= TASK INPUT =
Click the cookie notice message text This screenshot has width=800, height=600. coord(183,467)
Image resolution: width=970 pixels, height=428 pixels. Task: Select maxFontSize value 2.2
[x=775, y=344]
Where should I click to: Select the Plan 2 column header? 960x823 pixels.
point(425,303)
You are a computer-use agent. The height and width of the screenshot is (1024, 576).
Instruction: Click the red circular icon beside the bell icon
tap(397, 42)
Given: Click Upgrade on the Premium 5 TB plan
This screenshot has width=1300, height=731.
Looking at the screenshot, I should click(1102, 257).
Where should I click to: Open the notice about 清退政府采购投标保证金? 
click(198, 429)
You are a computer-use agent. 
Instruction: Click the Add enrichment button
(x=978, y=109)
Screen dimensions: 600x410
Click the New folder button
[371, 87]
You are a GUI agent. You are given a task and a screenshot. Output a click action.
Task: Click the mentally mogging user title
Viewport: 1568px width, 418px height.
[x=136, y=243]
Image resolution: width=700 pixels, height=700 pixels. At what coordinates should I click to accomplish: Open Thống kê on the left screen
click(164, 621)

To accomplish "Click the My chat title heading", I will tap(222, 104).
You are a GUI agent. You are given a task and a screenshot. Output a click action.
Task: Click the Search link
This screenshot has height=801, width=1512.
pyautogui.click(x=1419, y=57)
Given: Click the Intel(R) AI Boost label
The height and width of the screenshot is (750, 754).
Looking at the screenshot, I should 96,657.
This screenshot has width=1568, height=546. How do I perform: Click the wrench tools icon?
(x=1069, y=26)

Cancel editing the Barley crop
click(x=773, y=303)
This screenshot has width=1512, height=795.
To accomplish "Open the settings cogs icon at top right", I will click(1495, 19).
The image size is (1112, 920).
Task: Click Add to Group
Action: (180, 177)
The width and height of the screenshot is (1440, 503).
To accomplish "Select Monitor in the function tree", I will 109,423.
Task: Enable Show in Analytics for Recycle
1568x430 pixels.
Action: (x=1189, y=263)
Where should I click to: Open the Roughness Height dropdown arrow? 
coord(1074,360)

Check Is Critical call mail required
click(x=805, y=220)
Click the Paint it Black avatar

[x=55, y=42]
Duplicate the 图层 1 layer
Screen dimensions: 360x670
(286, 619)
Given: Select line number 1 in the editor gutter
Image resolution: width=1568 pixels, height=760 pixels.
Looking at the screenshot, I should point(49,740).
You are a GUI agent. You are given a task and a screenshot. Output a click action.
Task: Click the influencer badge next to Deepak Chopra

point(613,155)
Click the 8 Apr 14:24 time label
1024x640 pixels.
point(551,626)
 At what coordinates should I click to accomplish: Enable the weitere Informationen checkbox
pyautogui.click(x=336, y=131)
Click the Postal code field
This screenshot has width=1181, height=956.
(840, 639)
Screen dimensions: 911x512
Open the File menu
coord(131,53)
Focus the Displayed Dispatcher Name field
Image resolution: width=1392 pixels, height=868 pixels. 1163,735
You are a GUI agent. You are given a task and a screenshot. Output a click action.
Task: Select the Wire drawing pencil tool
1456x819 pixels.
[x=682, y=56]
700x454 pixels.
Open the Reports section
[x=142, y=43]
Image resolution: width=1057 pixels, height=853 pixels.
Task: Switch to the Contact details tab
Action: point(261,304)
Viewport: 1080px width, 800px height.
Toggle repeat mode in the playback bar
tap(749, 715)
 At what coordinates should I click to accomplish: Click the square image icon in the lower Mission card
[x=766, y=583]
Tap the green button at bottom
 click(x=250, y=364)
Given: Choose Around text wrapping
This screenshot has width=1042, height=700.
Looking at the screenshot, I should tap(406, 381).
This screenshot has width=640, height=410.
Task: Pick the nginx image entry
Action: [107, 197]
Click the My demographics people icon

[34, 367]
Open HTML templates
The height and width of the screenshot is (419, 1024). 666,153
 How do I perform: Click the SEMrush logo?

= WHAT YOU WILL DO =
Return, with no change at all, every line in the entries above from the line containing "You are a computer-use agent. The" through the line containing "Given: Click Upgrade on the Premium 5 TB plan".

= RESULT BELOW =
You are a computer-use agent. The height and width of the screenshot is (1024, 576).
Instruction: Click the red circular icon beside the bell icon
tap(397, 42)
Given: Click Upgrade on the Premium 5 TB plan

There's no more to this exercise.